INSTRUCTIONS FOR THE TASK:
Show each line from the records below in which the word "breadcrumb" occurs.

INPUT:
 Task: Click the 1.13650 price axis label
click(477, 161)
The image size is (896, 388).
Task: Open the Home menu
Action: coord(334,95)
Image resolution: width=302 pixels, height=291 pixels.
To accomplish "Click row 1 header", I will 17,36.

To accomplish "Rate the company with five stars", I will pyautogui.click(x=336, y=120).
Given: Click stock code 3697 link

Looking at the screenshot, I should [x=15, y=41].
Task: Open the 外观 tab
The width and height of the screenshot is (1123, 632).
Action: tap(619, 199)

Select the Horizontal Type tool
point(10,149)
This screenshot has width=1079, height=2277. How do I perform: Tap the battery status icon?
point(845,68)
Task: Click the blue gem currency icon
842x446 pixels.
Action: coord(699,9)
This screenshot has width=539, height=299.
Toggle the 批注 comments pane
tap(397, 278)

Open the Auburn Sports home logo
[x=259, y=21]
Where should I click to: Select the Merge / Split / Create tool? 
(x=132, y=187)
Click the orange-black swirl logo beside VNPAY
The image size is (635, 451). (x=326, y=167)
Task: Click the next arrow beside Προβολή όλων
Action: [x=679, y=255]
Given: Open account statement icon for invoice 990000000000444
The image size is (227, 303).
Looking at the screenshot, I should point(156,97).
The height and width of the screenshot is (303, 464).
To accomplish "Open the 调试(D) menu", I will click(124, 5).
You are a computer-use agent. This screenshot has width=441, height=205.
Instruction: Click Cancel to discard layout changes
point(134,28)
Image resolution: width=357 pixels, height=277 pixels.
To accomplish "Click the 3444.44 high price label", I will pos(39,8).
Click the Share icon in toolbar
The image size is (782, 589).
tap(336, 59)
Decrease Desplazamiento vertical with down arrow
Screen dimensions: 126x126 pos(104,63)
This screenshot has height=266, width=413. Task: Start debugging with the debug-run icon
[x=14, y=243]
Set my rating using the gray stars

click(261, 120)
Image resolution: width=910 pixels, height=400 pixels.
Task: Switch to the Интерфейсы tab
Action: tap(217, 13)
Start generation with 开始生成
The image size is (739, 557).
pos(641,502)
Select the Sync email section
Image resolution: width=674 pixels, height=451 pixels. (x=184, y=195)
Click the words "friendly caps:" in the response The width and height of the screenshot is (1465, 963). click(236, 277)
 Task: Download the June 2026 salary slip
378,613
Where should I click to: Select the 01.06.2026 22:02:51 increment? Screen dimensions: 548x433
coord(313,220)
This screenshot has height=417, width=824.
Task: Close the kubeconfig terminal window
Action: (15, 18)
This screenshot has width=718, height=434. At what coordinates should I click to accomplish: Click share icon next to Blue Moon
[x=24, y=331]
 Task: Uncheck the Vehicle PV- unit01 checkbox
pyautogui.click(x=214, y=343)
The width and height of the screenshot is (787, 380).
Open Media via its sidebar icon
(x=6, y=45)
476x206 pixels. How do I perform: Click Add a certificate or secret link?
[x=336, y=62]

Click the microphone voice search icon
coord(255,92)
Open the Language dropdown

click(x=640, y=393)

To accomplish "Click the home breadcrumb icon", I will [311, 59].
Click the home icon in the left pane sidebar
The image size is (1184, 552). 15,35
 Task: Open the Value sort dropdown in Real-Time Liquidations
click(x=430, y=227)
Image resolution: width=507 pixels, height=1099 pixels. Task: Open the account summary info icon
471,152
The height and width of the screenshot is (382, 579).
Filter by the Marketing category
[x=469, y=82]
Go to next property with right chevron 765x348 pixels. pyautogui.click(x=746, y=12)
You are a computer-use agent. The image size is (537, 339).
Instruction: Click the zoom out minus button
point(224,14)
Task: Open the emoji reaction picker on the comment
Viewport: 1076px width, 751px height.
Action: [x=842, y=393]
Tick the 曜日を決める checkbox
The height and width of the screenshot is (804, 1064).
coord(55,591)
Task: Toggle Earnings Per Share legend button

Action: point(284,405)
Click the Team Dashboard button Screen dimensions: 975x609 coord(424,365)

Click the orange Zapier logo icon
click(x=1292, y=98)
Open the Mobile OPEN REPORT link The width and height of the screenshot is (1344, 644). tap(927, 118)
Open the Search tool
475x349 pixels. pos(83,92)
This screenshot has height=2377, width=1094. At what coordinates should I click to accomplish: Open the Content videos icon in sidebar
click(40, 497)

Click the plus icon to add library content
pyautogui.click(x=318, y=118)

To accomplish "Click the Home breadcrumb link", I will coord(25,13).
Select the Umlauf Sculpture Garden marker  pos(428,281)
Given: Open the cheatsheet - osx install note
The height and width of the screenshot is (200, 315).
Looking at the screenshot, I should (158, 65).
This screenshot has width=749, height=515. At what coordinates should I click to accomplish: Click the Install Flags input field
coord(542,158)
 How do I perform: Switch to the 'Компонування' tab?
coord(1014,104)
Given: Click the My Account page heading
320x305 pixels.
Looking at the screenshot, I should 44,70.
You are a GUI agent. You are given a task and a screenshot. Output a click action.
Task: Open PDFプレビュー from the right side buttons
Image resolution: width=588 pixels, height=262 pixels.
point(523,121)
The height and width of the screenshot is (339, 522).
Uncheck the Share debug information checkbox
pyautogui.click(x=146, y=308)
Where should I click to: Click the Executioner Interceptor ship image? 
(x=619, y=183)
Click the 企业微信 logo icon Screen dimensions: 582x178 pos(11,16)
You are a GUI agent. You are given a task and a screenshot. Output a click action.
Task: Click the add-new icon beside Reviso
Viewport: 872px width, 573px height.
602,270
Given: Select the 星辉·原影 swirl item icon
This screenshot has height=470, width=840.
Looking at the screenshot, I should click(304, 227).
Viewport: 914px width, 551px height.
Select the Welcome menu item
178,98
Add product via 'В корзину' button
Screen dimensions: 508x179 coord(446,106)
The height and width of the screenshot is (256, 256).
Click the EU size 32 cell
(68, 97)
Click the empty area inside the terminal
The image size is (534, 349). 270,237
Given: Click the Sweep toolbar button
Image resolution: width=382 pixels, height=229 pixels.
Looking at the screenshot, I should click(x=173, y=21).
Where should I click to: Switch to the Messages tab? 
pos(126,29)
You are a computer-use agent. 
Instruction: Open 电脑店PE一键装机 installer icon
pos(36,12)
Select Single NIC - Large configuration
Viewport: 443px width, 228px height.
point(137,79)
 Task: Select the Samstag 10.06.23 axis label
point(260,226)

TASK RESULT:
To accomplish "Click the home breadcrumb icon", I will [311, 59].
To accomplish "Click the Home breadcrumb link", I will coord(25,13).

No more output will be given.